McLaren’s husband of 35 years, Nathan Edelson, described the device as a “brain pacemaker.”
“The most important thing is the voltage, they check it every three months, and do objective memory testing,” Edelson explained, referring to a specialized medical team at Toronto Western Hospital and Johns Hopkins University, in Baltimore, that has been conducting a clinical trial across Canada and the U.S. Their main focus is the effect of deep brain stimulation on the progression of memory loss in Alzheimer’s disease.
Early research published in 2010 indicated that deep brain stimulation, which is routinely used to treat the symptoms of Parkinson’s disease, could slow down or even halt decline in Alzheimer’s patients.
Following the recent publication of a new round of results in the trial, the team at Toronto Western is hopeful the technique could help people like McLaren retain, or perhaps even regain, their faculties of memory.
McLaren, 69, was diagnosed with Alzheimer’s two years ago. She had been seeing a neurologist for five years prior to since the disease runs in her family.
“I saw it coming,” said McLaren. “I think my grandfather had Alzheimer’s. My father definitely had it, and my sister has it now.”
When Edelson heard about the trial at Toronto Western in early 2015, he said McLaren immediately wanted to sign up, despite the requirement of undergoing brain surgery to implant the electrodes into her brain.

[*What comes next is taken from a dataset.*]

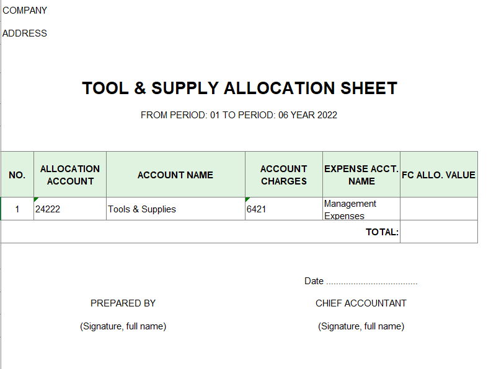Click the cell containing account 24222

(70, 209)
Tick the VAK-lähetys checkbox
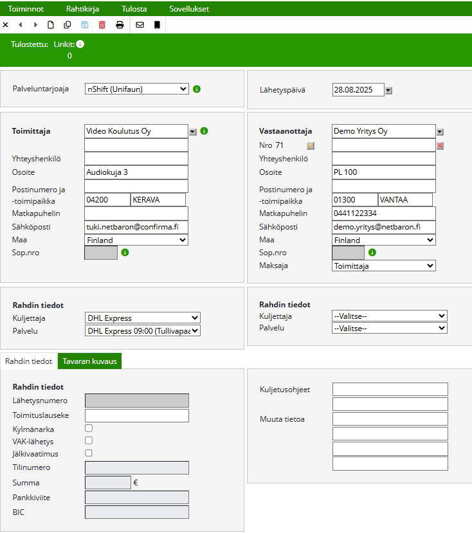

Patients remain awake through the procedure so they can communicate with the surgeons. The doctors ask memory questions while they operate to make sure they’re targeting the right area.
It may seem like an extreme step, but McLaren didn’t hesitate. “She didn’t need to be hearing lots of evidence of risks, she just knew the risk of not doing it was decline,” said Edelson. “She wanted to do whatever was available to slow it down – for the kids too.”
The couple’s children, who are 49 and 38 years old, have not shown any signs of the disease so far.
More than 5.4 million Americans live with Alzheimer’s, a disease that involves an abnormal build-up of proteins in the brain’s memory circuits. One in three seniors will die with Alzheimer’s or another dementia. Once diagnosed, most people live another six to nine years, during which time the disease causes the function of their brain circuits to deteriorate irreversibly.
“Imagine taking a picture of the U.S. at night, and the lights are on in certain areas, but New York State is completely blacked out,” said Dr. Andres Lozano, the head of neurosurgery at Toronto Western Hospital, who is leading the clinical trial that McLaren is part of. “Alzheimer’s is like that. Lights are out in certain areas of the brain, and what we set out to do five, six years ago, is figure out whether these lights would stay out forever, or whether we can use deep brain stimulation to turn them back on.”
Edelson believes the trial has helped improve his wife’s quality life.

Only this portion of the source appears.